Maternal fasting for 48 h significantly reduced the rate of umbilical glucose uptake in both the intact and HX fetuses at 139–141 d; mean decrements were similar in the two groups (Fig. 2). The transplacental plasma glucose concentration gradient also decreased to a similar extent in the HX and intact fetuses (intact, –0.98 ± 0.25 mmol/liter, n = 5; HX, –0.89 ± 0.21 mmol/liter, n = 6; P < 0.02, paired t test, both cases). In the HX fetuses, there was also a significant decrease in the rate of fetal glucose utilization, which was of a similar magnitude to the decrease in umbilical glucose uptake (Fig. 2). There was also a tendency for the rate of fetal glucose use to decrease during fasting in the intact fetuses, but the mean decrement was not significant. Therefore, endogenous glucose production remained negligible in the HX fetuses but occurred at a significant rate in the intact fetuses after maternal fasting for 48 h (Fig. 2).

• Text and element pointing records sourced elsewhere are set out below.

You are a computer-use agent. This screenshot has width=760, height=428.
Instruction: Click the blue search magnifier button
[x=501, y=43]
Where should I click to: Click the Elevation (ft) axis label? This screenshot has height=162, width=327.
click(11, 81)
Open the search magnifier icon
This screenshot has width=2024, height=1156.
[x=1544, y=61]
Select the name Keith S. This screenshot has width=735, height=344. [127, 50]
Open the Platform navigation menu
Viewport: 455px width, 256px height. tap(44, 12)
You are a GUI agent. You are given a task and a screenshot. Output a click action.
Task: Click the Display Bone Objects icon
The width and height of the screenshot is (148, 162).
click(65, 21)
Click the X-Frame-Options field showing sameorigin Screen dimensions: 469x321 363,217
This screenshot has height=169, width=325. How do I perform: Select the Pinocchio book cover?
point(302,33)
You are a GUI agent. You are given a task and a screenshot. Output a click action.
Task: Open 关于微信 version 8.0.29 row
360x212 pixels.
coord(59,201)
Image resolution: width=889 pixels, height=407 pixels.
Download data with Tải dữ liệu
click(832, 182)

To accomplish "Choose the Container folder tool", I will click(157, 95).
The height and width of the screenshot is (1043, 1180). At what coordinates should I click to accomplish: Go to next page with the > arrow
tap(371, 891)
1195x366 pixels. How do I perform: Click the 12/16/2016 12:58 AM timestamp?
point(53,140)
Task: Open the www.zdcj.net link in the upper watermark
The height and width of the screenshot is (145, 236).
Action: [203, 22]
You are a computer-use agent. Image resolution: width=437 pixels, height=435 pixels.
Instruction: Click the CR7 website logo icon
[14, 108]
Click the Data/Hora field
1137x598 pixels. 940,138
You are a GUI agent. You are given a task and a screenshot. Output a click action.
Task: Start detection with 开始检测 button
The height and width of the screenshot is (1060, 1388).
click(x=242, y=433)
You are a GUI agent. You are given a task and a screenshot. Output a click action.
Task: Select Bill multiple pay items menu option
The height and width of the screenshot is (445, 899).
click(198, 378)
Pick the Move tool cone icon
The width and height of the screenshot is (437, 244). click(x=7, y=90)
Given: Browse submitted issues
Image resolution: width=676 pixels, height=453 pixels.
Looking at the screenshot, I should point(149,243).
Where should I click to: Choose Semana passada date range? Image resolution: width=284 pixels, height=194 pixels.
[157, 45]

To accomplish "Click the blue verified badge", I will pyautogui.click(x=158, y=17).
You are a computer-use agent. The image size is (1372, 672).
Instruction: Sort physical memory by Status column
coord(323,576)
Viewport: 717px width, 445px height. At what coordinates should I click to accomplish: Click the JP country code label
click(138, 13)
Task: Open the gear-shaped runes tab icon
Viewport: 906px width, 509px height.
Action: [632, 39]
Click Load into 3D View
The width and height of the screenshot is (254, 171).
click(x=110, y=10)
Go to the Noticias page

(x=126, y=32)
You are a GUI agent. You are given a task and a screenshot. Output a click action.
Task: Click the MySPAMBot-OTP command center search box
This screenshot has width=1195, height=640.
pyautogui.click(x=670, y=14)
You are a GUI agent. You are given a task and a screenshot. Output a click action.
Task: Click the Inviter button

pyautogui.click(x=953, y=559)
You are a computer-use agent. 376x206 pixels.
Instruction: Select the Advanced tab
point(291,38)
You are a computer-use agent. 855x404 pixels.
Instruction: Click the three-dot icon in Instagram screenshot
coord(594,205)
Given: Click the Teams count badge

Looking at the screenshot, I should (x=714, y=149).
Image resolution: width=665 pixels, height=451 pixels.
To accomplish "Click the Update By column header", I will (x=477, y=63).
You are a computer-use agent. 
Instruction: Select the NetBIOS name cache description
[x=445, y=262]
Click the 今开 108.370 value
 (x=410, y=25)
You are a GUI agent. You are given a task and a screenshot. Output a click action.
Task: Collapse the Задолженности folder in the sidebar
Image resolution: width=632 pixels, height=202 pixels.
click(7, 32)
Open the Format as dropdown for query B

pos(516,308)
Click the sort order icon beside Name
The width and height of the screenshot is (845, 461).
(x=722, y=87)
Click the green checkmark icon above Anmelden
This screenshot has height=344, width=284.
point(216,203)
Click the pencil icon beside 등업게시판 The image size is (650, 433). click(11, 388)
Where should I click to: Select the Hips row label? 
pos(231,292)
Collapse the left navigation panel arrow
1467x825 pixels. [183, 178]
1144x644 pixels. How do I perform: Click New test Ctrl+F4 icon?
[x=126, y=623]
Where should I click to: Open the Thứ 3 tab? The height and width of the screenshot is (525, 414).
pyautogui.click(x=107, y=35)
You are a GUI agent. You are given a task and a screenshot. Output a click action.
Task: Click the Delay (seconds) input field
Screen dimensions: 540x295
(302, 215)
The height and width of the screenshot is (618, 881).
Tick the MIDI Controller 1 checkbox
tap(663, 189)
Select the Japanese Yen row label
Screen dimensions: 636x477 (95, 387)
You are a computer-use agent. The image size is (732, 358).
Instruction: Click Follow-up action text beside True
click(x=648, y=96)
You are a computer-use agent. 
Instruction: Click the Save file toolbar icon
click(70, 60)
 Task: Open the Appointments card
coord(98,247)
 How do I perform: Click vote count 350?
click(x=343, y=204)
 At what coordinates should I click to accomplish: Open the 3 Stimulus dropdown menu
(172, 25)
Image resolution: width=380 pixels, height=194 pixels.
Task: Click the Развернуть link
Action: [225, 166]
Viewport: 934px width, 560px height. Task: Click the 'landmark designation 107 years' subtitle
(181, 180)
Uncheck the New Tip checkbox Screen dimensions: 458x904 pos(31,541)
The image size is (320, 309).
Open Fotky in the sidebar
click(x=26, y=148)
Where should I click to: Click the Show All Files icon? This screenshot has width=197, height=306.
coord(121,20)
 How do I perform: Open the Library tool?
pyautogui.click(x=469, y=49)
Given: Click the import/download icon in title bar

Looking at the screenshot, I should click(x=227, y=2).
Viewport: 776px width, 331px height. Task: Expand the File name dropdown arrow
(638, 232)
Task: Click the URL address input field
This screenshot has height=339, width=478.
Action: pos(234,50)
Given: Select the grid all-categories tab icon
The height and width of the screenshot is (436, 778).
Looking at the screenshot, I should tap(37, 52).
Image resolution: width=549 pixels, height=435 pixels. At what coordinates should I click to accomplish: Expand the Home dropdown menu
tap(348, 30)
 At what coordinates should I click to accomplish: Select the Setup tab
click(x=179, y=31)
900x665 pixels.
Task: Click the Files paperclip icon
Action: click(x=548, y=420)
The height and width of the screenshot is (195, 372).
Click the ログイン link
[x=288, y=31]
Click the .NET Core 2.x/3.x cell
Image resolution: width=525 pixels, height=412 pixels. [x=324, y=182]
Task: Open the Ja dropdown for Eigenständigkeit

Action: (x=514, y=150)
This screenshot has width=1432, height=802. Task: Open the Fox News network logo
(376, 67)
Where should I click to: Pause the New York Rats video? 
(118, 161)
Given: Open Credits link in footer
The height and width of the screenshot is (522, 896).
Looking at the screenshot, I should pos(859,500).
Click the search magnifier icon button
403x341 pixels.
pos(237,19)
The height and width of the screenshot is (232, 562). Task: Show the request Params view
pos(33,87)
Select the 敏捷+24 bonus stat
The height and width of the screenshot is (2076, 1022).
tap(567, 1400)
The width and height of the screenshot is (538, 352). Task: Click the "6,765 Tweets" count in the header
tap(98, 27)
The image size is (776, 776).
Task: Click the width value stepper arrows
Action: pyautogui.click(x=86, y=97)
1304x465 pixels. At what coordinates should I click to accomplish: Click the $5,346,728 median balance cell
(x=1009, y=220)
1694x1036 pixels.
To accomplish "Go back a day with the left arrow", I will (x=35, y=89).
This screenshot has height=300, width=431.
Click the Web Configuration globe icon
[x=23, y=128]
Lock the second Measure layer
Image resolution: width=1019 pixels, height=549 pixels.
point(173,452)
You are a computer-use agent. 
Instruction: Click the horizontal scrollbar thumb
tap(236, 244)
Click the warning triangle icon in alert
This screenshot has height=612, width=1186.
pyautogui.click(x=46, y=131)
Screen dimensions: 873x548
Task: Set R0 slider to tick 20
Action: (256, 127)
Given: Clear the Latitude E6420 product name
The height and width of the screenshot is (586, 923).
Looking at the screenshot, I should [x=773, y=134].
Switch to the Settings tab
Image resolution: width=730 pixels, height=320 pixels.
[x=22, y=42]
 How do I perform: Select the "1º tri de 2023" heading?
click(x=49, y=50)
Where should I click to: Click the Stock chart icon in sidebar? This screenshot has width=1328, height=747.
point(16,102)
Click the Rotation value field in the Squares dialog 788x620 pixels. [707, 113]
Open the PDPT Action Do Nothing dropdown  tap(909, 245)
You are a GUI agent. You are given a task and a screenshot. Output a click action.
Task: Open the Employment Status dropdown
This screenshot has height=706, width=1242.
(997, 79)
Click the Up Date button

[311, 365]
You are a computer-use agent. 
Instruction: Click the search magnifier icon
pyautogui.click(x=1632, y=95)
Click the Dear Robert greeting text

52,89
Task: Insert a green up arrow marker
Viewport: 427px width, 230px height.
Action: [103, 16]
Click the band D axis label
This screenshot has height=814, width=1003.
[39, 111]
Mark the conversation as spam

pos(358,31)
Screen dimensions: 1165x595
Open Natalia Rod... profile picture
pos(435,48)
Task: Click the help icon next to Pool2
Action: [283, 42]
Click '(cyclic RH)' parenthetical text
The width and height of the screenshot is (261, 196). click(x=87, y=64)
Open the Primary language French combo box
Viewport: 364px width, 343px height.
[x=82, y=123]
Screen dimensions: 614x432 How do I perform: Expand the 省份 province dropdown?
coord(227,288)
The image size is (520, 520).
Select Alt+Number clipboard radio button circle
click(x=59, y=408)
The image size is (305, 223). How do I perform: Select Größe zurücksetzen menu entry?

View larger version (19K): [in this window] [in a new window]   FIG. 2. Mean (±SEM) rates of umbilical glucose uptake (A), glucose utilization (B), glucose production (C), and CO2 production from glucose carbon (D) in intact control (n = 5) and HX fetuses (n = 6) in the fed state at 136–139 d (open columns) and fasted state at 139–141 d (striped columns), and the mean change in value during the 48-h period of maternal fasting (filled columns). , Significant change from zero during fasting within a treatment group (P < 0.02, paired t test). *, Significant rate of glucose production (P < 0.02, paired t test).

Glucogenic capacity.
The hepatic glycogen content and hepatic activities of G6Pase and PEPCK were significantly lower in HX than intact fetuses in the fasted state at 139–141 d gestation (Fig. 3). Renal activity of G6Pase but not PEPCK was also significantly less in HX than intact fetuses after maternal fasting (Fig. 3).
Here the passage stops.